Greenhalgh: The HHS Healthcare Sector Council Cyber Working Group addresses the challenges faced by underserved healthcare providers by advocating for increased funding and resources dedicated to cybersecurity. Providing access to affordable training and education programs helps these providers build internal expertise. The working group also promotes shared cybersecurity services, such as threat intelligence-sharing platforms, which smaller organizations can leverage. Collaboration with public and private sector partners ensures tailored solutions that meet the unique needs of underserved providers.
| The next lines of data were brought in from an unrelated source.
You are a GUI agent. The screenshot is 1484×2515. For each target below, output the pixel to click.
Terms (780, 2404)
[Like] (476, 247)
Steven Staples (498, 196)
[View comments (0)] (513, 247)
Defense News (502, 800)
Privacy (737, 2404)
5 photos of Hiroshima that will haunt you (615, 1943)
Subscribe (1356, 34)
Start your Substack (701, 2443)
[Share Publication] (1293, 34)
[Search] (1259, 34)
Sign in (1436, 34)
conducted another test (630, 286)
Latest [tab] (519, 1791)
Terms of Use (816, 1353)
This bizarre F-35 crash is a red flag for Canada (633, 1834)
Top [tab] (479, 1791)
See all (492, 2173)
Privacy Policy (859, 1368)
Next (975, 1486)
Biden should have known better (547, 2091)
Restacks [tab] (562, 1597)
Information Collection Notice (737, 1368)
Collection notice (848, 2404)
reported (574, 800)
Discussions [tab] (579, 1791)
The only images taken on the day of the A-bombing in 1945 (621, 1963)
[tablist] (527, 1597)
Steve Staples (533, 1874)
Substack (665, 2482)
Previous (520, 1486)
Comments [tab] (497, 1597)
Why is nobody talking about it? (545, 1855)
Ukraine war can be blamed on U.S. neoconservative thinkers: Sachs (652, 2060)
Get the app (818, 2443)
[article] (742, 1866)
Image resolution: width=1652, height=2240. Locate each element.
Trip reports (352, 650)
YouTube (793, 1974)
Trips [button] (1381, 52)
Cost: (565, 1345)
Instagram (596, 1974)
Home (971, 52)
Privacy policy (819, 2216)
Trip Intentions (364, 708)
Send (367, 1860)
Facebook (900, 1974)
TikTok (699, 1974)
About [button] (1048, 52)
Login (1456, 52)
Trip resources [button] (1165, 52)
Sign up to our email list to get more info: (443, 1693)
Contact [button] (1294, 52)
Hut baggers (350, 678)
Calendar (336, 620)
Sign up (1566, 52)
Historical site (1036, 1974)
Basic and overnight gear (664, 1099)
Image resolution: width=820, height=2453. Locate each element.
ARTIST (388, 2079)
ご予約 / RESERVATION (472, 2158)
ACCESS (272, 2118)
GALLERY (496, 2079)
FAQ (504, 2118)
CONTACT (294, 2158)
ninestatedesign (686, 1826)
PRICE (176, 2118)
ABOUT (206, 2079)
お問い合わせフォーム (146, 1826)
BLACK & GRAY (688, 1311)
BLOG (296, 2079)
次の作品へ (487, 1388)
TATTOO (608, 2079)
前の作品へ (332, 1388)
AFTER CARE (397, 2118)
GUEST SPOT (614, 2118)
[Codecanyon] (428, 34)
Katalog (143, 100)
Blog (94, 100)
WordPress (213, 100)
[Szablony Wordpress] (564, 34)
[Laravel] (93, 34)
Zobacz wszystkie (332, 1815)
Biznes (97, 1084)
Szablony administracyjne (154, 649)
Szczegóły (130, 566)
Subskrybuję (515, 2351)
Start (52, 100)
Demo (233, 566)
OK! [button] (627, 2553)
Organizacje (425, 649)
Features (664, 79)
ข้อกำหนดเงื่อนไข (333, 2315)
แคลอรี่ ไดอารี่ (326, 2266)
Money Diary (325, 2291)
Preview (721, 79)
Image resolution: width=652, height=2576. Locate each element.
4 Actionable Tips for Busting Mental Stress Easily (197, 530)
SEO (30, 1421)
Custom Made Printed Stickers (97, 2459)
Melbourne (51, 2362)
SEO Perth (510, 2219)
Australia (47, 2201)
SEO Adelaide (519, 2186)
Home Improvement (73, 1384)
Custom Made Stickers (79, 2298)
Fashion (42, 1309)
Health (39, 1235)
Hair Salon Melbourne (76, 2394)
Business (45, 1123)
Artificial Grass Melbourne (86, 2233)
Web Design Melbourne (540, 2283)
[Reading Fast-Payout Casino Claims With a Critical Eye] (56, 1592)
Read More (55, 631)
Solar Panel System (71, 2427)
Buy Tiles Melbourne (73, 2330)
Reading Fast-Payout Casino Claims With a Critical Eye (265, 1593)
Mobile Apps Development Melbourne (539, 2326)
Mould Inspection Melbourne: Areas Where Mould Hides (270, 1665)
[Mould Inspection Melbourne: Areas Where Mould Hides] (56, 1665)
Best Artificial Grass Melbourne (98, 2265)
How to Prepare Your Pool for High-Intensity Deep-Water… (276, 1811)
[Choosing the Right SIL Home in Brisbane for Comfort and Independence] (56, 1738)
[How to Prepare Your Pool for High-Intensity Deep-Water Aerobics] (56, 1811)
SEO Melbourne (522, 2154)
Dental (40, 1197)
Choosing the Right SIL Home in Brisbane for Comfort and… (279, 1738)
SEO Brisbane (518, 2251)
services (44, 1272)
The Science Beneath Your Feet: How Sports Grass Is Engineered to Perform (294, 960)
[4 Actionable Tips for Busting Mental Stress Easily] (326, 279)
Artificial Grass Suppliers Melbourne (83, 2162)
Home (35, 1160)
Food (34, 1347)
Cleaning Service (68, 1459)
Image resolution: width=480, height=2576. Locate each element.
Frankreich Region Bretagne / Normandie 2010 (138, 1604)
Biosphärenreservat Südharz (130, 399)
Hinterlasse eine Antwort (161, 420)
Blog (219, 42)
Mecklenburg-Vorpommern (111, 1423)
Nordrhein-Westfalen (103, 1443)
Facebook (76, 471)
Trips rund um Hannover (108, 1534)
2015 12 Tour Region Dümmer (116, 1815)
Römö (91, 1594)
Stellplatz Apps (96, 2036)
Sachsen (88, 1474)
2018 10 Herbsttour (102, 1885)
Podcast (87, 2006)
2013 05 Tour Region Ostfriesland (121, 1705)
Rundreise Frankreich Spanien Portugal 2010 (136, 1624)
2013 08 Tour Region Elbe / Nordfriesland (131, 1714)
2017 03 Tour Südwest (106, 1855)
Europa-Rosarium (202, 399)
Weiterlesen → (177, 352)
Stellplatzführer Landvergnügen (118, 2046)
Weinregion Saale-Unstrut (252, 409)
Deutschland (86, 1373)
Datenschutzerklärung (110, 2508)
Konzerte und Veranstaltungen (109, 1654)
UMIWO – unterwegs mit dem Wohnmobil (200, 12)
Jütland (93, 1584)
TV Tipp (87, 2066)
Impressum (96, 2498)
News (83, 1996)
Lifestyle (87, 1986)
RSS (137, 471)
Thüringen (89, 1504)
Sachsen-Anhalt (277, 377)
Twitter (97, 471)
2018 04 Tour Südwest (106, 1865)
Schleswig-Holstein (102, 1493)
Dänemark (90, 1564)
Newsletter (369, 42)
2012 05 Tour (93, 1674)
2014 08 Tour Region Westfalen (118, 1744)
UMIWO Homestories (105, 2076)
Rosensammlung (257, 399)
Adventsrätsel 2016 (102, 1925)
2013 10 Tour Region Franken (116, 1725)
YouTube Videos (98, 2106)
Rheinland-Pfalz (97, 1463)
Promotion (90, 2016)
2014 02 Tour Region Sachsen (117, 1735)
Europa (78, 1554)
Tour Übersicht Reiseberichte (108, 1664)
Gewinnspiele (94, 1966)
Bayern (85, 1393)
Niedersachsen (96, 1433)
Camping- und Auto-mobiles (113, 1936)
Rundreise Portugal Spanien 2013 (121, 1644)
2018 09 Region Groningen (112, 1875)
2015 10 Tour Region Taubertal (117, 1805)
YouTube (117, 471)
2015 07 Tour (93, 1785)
24×7: What strategies effectively secure legacy medical technology while maintaining patient care?

Greenhalgh: Managing and securing legacy medical technology in a cost-effective way requires a combination of strategies. Network segmentation can isolate legacy systems from the rest of the network, reducing the risk of widespread breaches. Virtual patching solutions provide temporary protection against known vulnerabilities when traditional patching is not feasible. Maintaining an up-to-date inventory of legacy devices ensures risks are continuously monitored and managed.

Additionally, endpoint detection and response solutions offer real-time threat monitoring for legacy systems without significant financial investment. Recent industry surveys highlight the critical need to address vulnerabilities in cyber-physical systems (CPS). A Claroty survey revealed that 27% of organizations utilizing CPS reported losses exceeding $1 million in the past year due to cyberattacks on medical devices, IoT devices, and building management systems.